::: Entries supplied
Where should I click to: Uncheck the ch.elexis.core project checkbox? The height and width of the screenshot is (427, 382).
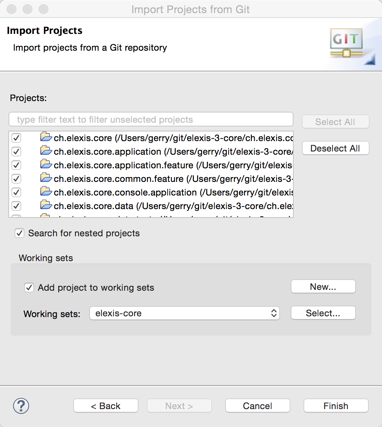(x=16, y=138)
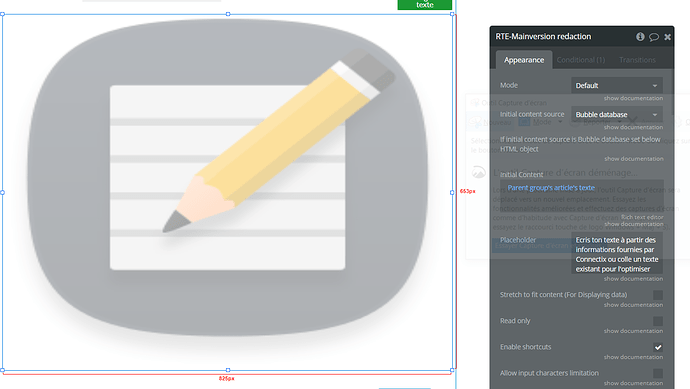Click the green texte element label
Viewport: 690px width, 389px height.
(425, 4)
::::::
▶ _Task brief_
The records above are to be transcribed word for word. Skip the images.

▶ _Solution for this problem_
Where should I click to: Uncheck the ch.elexis.core project checkbox? The height and width of the screenshot is (427, 382).
(x=16, y=138)
Click the green texte element label
Viewport: 690px width, 389px height.
(425, 4)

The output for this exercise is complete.